During one of their bovine adventures, external concerns puncture this quiet mother-son idyll. A cow wanders into a small pond and injures its leg, necessitating a visit from a friendly veterinarian, Elena (Elena Mar Fernández), who seems about the same age as Amador. It’s clear that in her banter with him, she’s brought some spark to the taciturn man, though his aroused interest is never broadly played or overly telegraphed. As the two ride back to the farm with the injured cow, Amador, perched in the back of the pickup, long hair whipping in the wind, leans back in the sun and Laxe threads Leonard Cohen’s “Suzanne” onto the soundtrack. In a single take, the filmmaker lets the song swell and ebb. Is Amador feeling the burnished romanticism of Cohen’s song in the presence of a potential romantic interest? That’s perhaps too obvious a reading for a filmmaker like Laxe, but this pop interlude does clearly locate him alongside a newer generation of narratively aligned but experimentally minded filmmakers unafraid of their “difficult” movies actually providing traditional movie pleasures.

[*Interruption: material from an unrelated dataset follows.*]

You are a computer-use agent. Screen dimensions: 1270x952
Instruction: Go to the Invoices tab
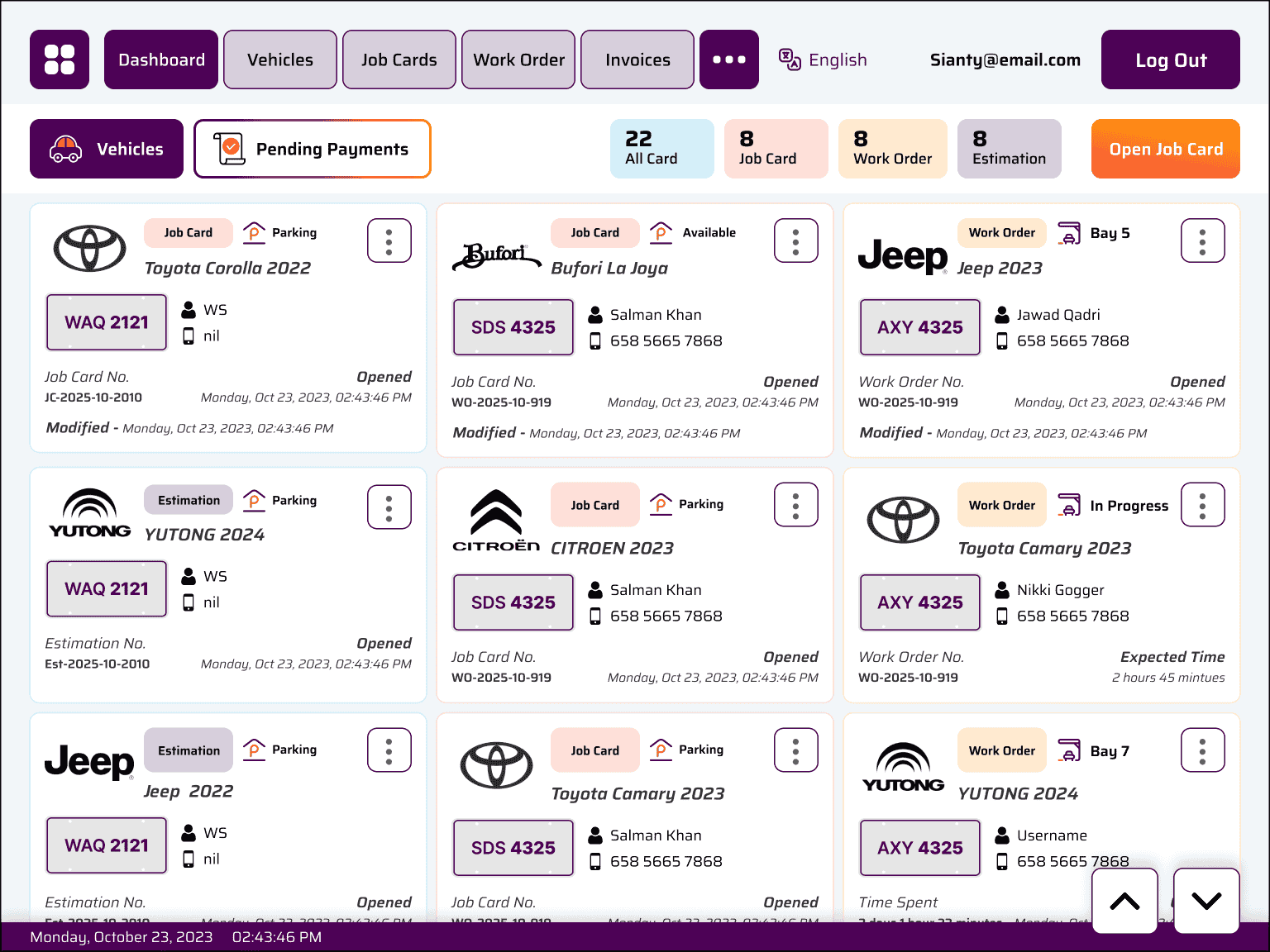[x=637, y=60]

Elena visits the farm again and her easy rapport with Amador only grows. Meanwhile, the men building the Airbnb of their dreams nearby proposition Amador to come work on their crew. For a moment, it seems as thought the solitary man might join them, but he begs off, perhaps unready to fully rejoin society. Events take a darker turn in town one afternoon as Amador, settling in for a beer at a local pub, notices Elena eyeing him from across the room. There’s something in her glance that suggests things have changed between them, that her interest has curdled somewhat. When she finally crosses the room, he recognizes and she acknowledges that the difference in her demeanor stems from having learned of his past. An abrupt cut takes us to a shot of a steely, set-jawed Amador driving quickly back home. This edit is about as close as the film ever approaches to leading the viewer.

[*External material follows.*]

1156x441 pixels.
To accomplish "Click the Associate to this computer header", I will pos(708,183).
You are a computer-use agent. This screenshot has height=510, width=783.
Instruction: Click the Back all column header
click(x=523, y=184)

The film breaks here to join another narrative thread set in the same area. It’s evening and now we follow a group of firefighters as they battle a newly sprung conflagration and try to protect the village. For some time Laxe luxuriates in black and orange images, picking out the forms of men attempting to quell the blaze, tracking them as they advance and retreat. To date Laxe’s films have toed the line between fiction and nonfiction without pressing the attendant formal questions in an overt way, and in this section we feel the documentary roots of the images, yet we’re never removed entirely from the narrative push of the movie’s first section. As the fire rages, the workmen who live near Benedicta attempt to protect their investment, but the structure eventually burns to the ground. When morning comes, and the fire has been contained, the collapse will have predictable consequences for Amador, who arrives with the sun to take in the devastation.

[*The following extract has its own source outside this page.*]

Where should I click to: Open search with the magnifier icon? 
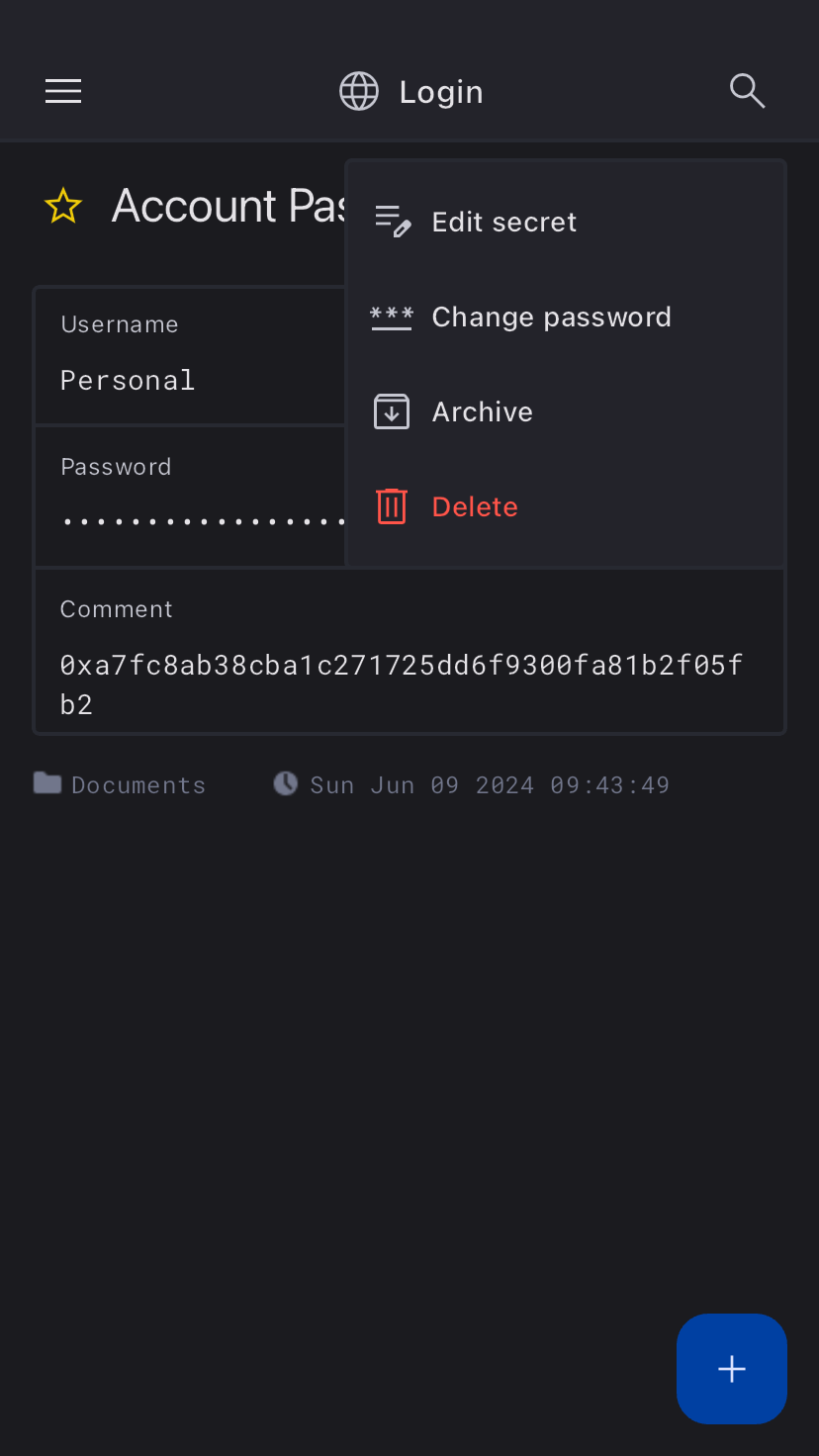(747, 91)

Even though Amador’s crime hovers over Fire Will Come like a shroud, it is also never investigated, a happening that seems beyond the boundaries of a film interested in plumbing the tranquil movements of a rural place. Throughout, Laxe regularly cuts away to beautiful shots of the landscape, with its richly green fields that always seem to be viewed through a kind of humid fog. This, the first movie in the Galician language to premiere at Cannes, filmed in the village in which Laxe’s mother grew up, is one in which the images always seem wet from contact with the earth. The film comes from the land, in the fashion of a work like The Tree of Wooden Clogs. Is Amador truly an arsonist? The town believes so. But all the film provides as evidence is a scene in which he observes a formation of trees on the horizon with his mother and comments on the brutality of invading eucalyptus almost as if he were some kind of steward of the environment. Perhaps if he did commit arson it was to save the forest by destroying it? Is Laxe’s film, quietly, a fable of ecological destruction? Perhaps, but there is only one thing for certain here: the fire will come. It’s right there in the title. But what happens until it comes and after it has left is the material a mystical filmmaker like Laxe uses to stoke his viewers’ imaginations.